I've been thinking about the ethical problems of AI art quite a bit in the past weeks, and over on Instagram I got this comment from David Matthew which I wanted to share here as well as I believe it brings an important perspective, and I think my reply shows my position on the matter:
The problem with AI generated works are the companies that make it so readily available as a monetized service, having trained their models on datasets that have been acquired by dubious means, without any respect to the artists that have dedicated their lives to the craft. Maybe I will write about this in more detail in a future post.
Chatbot Hallucinations are poisoning Web Search
An interesting adverse effect of AI powered chatbots is that these conversational threads that users are having with LLMs are being indexed by search engines, to the great detriment of the rest of the search results:
The age of generative AI threatens to sprinkle epistemological sand into the gears of web search by fooling algorithms designed for a time when the web was mostly written by humans.

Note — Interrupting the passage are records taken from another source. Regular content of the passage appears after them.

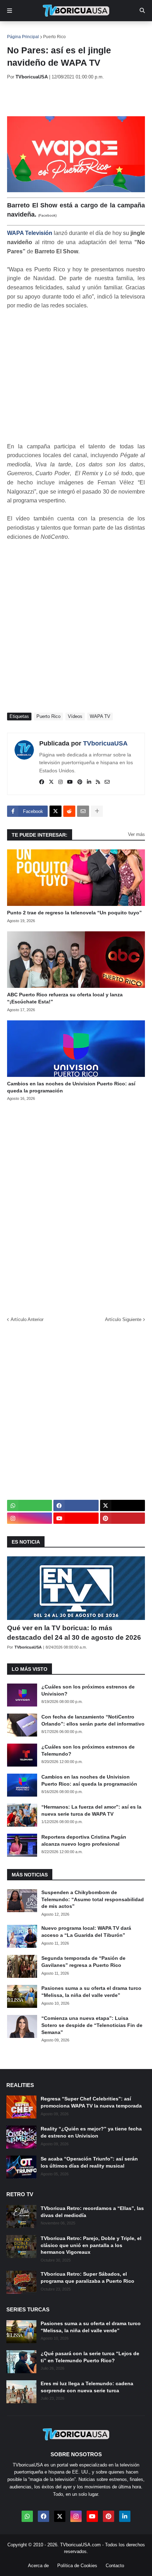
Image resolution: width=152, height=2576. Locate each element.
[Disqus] (76, 1206)
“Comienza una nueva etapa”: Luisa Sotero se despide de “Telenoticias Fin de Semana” (91, 2025)
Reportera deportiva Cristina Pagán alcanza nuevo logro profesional (83, 1840)
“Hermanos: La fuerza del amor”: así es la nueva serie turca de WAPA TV (91, 1810)
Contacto (115, 2565)
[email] (107, 782)
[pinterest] (79, 782)
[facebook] (41, 782)
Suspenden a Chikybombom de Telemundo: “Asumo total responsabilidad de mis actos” (92, 1899)
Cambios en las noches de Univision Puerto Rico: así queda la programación (71, 1087)
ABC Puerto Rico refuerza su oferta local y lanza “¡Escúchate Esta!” (65, 998)
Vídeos (75, 716)
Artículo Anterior (27, 1319)
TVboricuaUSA (105, 743)
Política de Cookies (77, 2565)
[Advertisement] (79, 98)
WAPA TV (100, 716)
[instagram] (60, 782)
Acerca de (38, 2565)
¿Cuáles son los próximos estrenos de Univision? (88, 1690)
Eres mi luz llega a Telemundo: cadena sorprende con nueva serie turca (87, 2387)
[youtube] (70, 782)
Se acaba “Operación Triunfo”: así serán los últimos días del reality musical (89, 2162)
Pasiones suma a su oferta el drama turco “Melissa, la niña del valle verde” (91, 1991)
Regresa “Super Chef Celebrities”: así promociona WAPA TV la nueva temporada (91, 2102)
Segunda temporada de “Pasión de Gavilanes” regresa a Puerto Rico (83, 1961)
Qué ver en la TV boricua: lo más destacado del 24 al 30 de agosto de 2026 (74, 1632)
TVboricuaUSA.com (80, 2544)
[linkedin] (89, 782)
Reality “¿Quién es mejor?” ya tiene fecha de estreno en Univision (91, 2132)
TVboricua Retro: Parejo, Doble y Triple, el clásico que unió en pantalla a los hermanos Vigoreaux (91, 2245)
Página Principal (23, 36)
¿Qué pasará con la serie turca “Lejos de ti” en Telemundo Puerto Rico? (90, 2357)
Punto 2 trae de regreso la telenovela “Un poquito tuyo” (74, 912)
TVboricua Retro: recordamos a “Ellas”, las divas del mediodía (92, 2211)
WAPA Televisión (29, 233)
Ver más (136, 834)
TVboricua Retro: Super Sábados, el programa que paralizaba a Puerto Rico (87, 2277)
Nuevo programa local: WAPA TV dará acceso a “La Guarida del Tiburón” (86, 1931)
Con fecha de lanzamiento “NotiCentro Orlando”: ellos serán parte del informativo (93, 1720)
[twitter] (51, 782)
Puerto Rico (54, 36)
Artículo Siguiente (123, 1319)
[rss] (98, 782)
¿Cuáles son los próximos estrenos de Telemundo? (88, 1750)
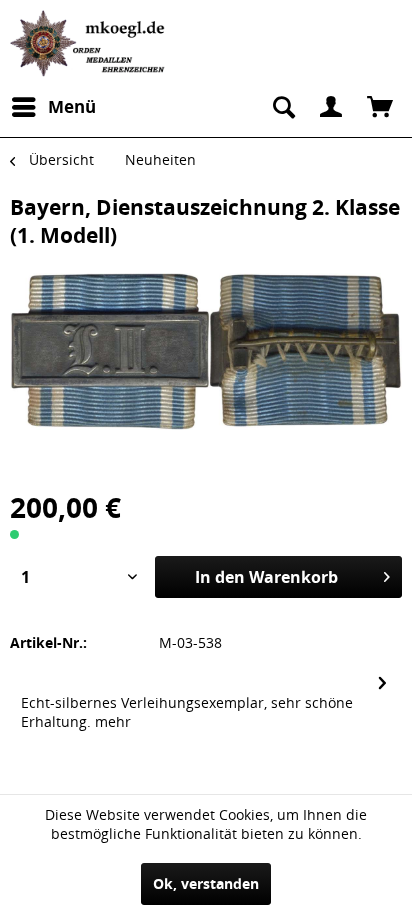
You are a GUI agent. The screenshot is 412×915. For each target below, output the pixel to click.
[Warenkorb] (380, 107)
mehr (113, 721)
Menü (72, 106)
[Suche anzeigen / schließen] (282, 107)
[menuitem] (53, 107)
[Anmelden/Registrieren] (331, 107)
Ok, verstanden (206, 883)
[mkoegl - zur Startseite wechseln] (90, 43)
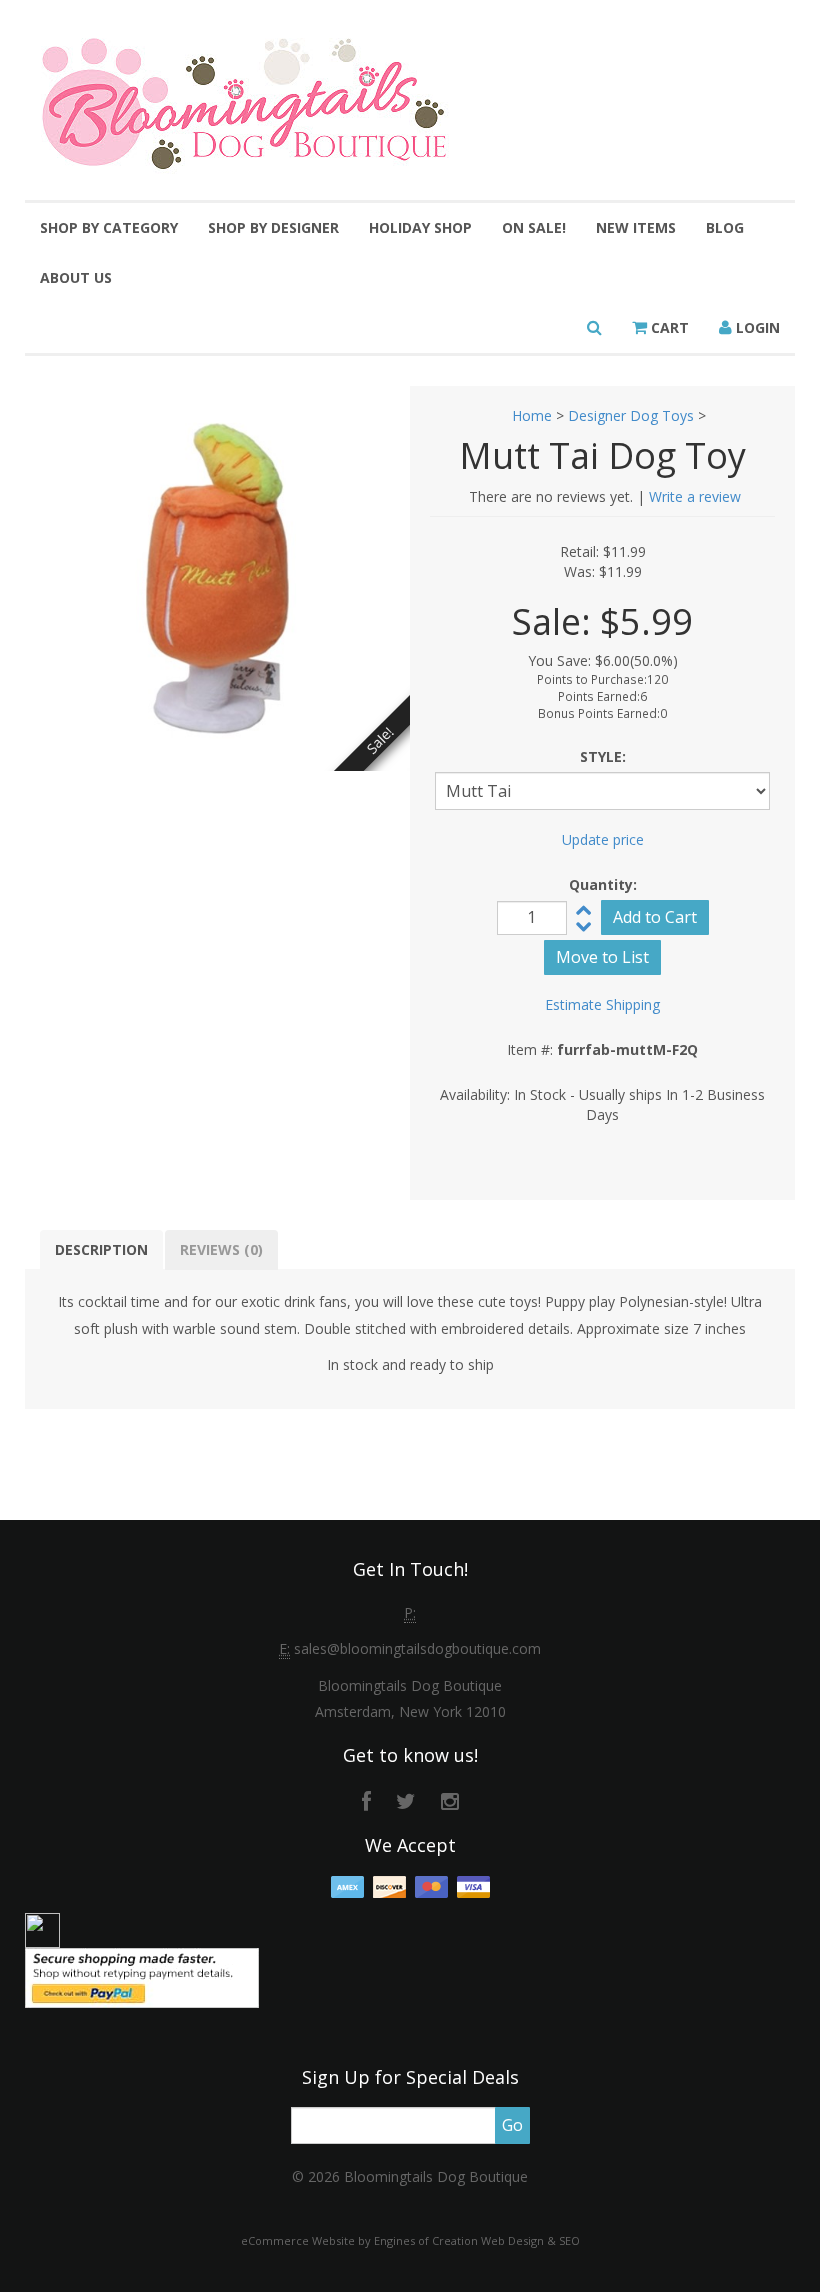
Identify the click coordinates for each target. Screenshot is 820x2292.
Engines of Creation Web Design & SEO (477, 2240)
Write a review (695, 496)
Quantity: (603, 884)
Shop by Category (109, 227)
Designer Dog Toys (631, 415)
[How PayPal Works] (142, 1975)
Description (101, 1249)
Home (532, 415)
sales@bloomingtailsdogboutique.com (417, 1648)
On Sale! (534, 227)
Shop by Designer (273, 227)
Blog (725, 227)
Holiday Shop (420, 227)
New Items (636, 227)
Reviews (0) (221, 1249)
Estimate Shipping (602, 1004)
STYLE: (603, 756)
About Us (76, 277)
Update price (603, 839)
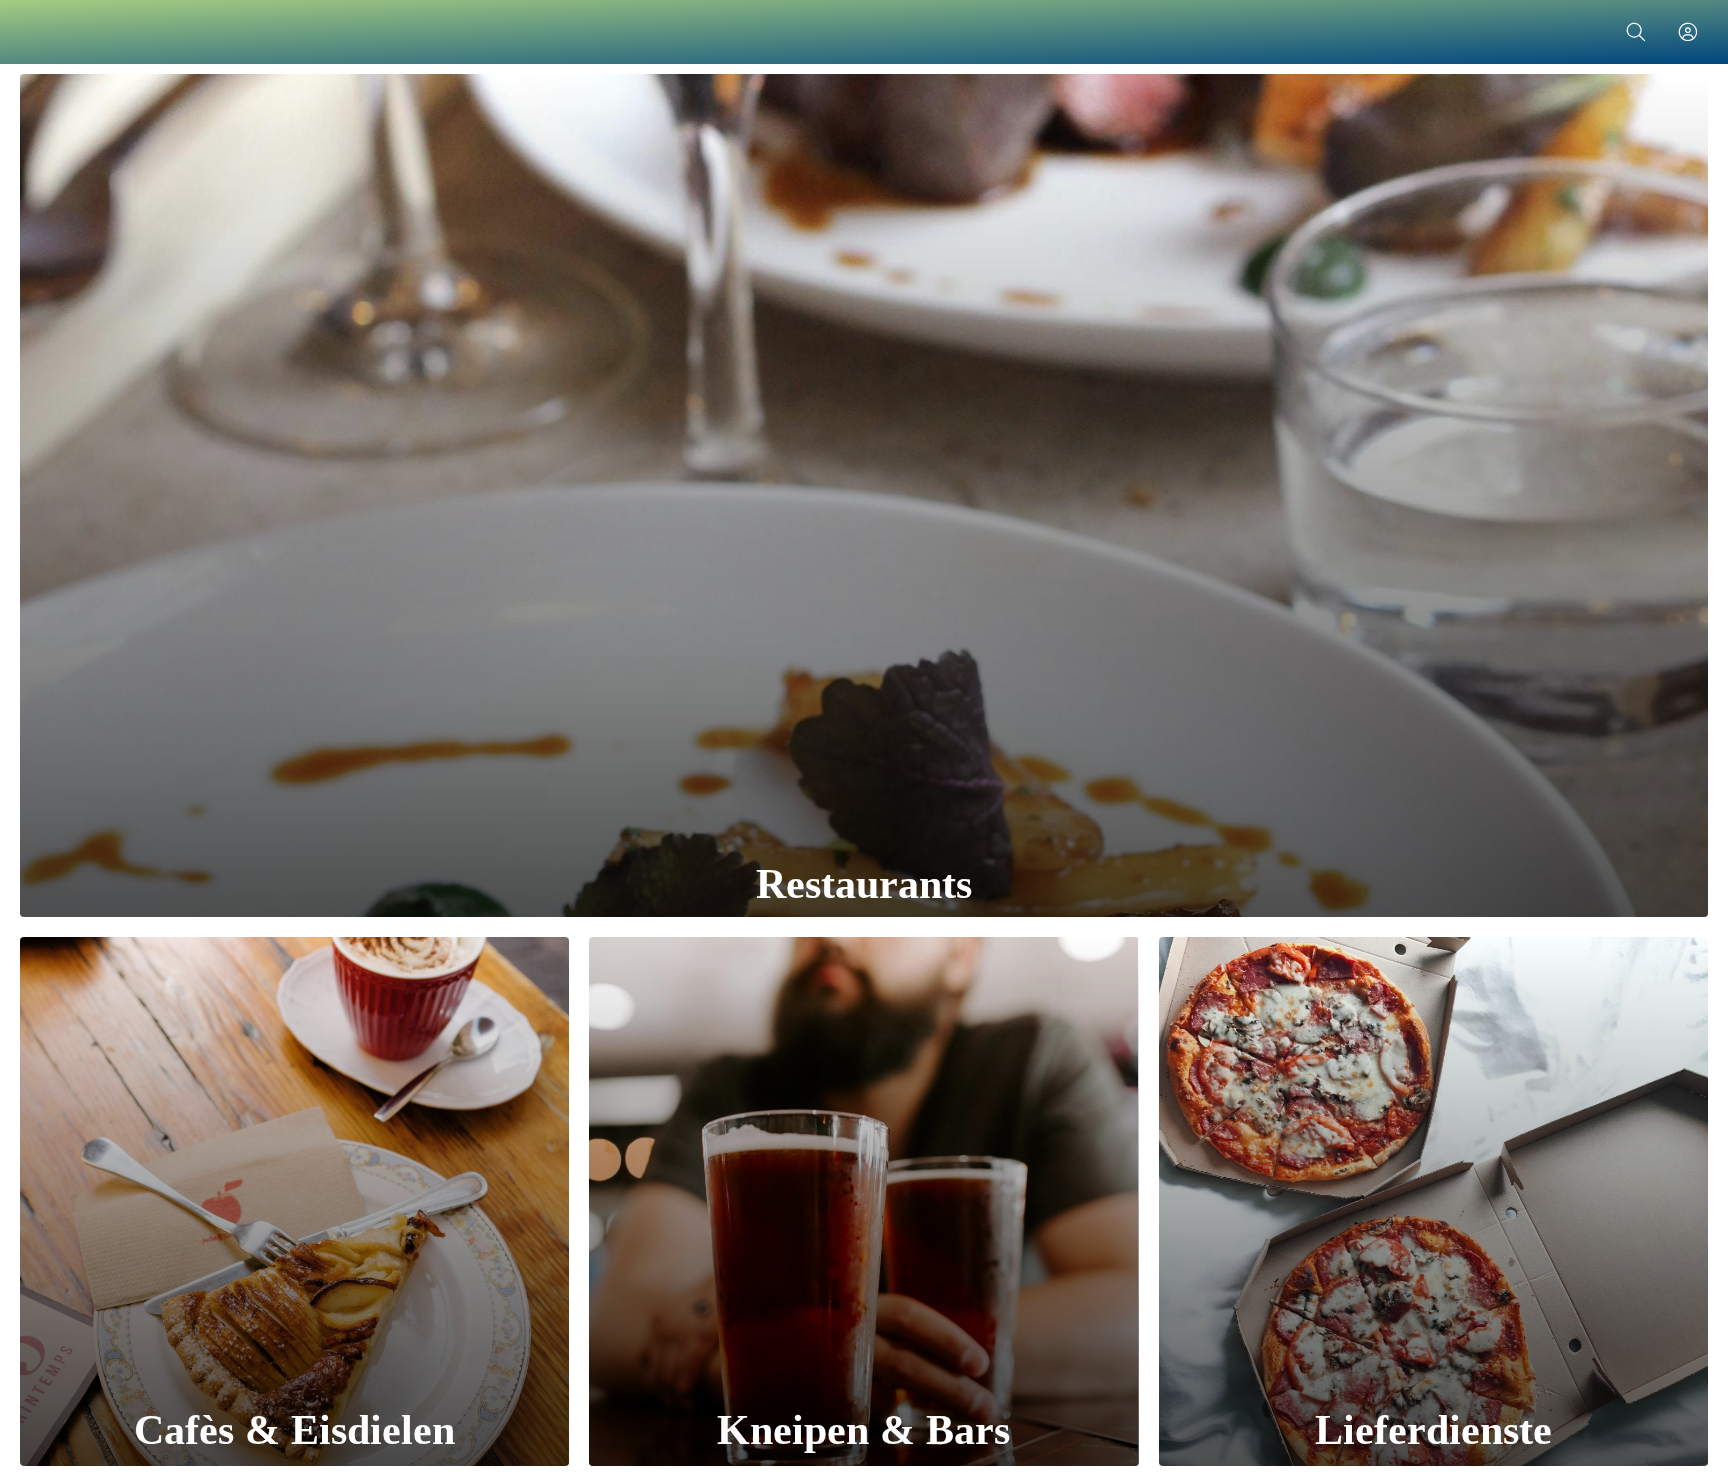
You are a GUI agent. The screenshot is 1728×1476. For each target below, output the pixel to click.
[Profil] (1688, 32)
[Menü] (40, 32)
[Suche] (1636, 32)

I don't know if there's a solution for this other than simply cutting these results from search for now (or forever) but it also forebodes a grim future where a lot of resource will be replaced by LLMs. In some ways I am a little concerned for my writing and the work that goes into the blog. Only time will tell though.
Not much to report from my end this week, been mainly writing, and only got the change to do a little bit of sketching at the beginning of the week. When this newsletter goes out and you're reading this I'll probably already be working on some new stuff - it's about time I put out some new things (I know I keep saying that but this time I'm actually tracking down some banger ideas for reals (fosho bro, fosho)).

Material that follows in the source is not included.